What to do:
Reproduce the part of the cricket article that begins at the words "These star cricketers" and stops after "stand against Adharma.", word for word.

Article:
····················
Anti-Hindu attitudes are widespread among Pakistani cricketers, news anchors, preachers, artists, and other classes as the indefatigable @pakistan_untold handle has shown time and again. Such attitudes and casual anti-Hindu bigotry is mainstream in Pakistani society. Those who still root for Bharat-Pakistan cricket may have decided to bury their head in the sand and kill their conscience, but some of us still have humanity left in us.

The extra-friendly behavior of some players, such as our woke ex-captain, grates on the ordinary Bharatiya’s nerves. We see a Sikh player like Harbhajan Singh, despite his friendship with Pakistani cricketers, speak up against the abduction and forced conversion of a Pakistani Sikh girl, but not one ‘Hindu’ cricketer has uttered a single word in public about the daily abductions, rapes and murders of Pakistani Hindu girls?

These star cricketers pontificate to us Hindus on our festivals and some claim to do charity, but have they ever bothered to do something for the suffering Pakistani Hindu refugees? To his credit, Shikhar Dhawan is one cricketer who at least visited the Adarsh Nagar refugee camp in Delhi, but then again he seems unable to look beyond the superficial ‘Punjabiyat – Assi Tussi’ bonds to take a clear stand against Adharma.

Why we should look beyond cricket

The disconnect with cricket actually has gone deeper. And no, its not for the usual fulminations trotted out by those yearning for a bygone era where cricket was a “gentleman’s game” (it never was), railing against commercialization, T20 etc. My reasons are very different.
····················
Data supplied:
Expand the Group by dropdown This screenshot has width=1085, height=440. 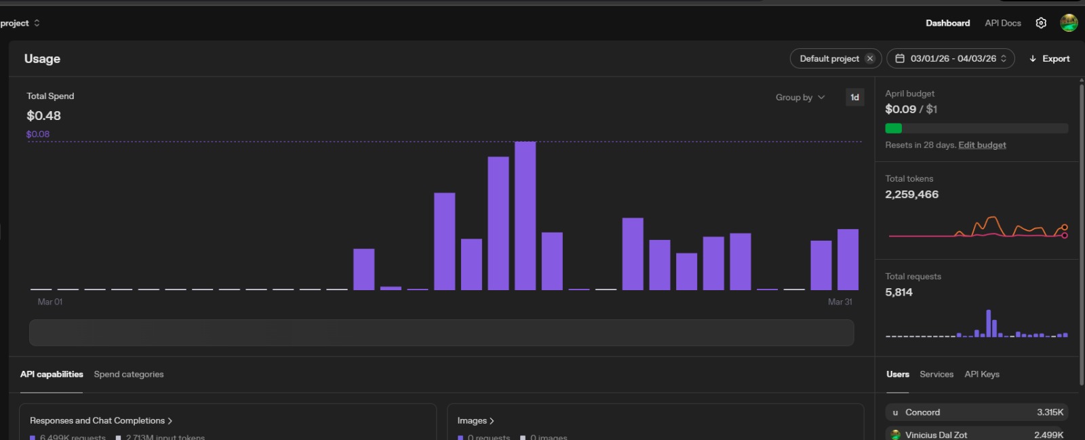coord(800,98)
····················
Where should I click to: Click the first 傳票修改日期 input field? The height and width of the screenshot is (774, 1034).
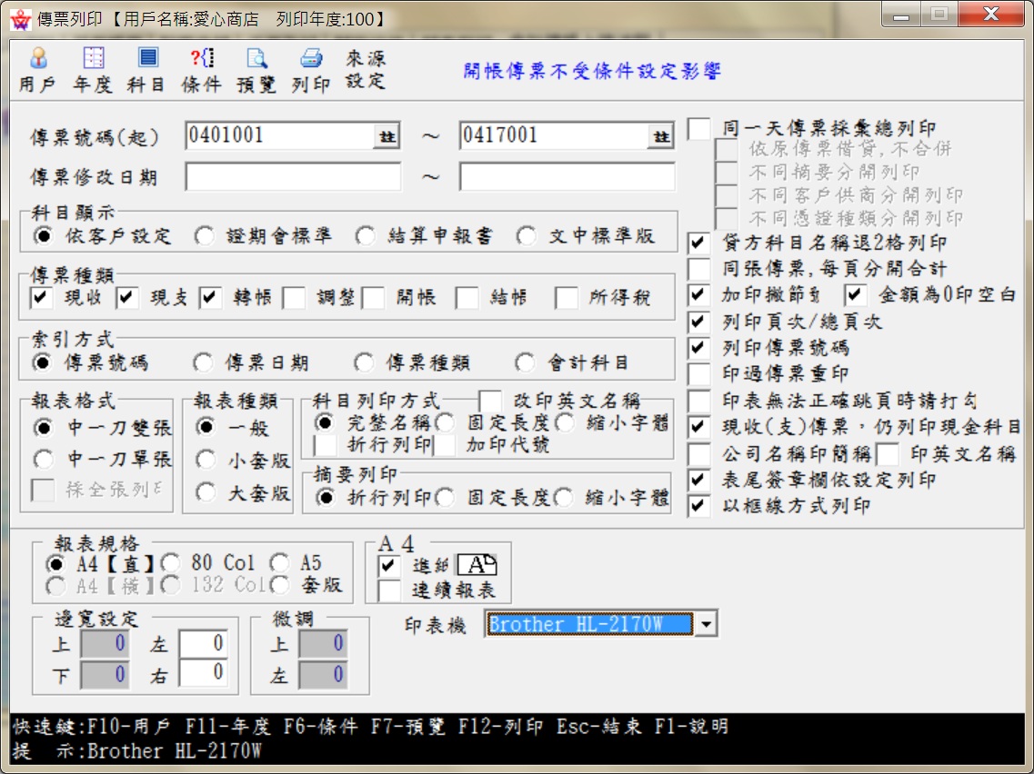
····················
Complete answer:
These star cricketers pontificate to us Hindus on our festivals and some claim to do charity, but have they ever bothered to do something for the suffering Pakistani Hindu refugees? To his credit, Shikhar Dhawan is one cricketer who at least visited the Adarsh Nagar refugee camp in Delhi, but then again he seems unable to look beyond the superficial ‘Punjabiyat – Assi Tussi’ bonds to take a clear stand against Adharma.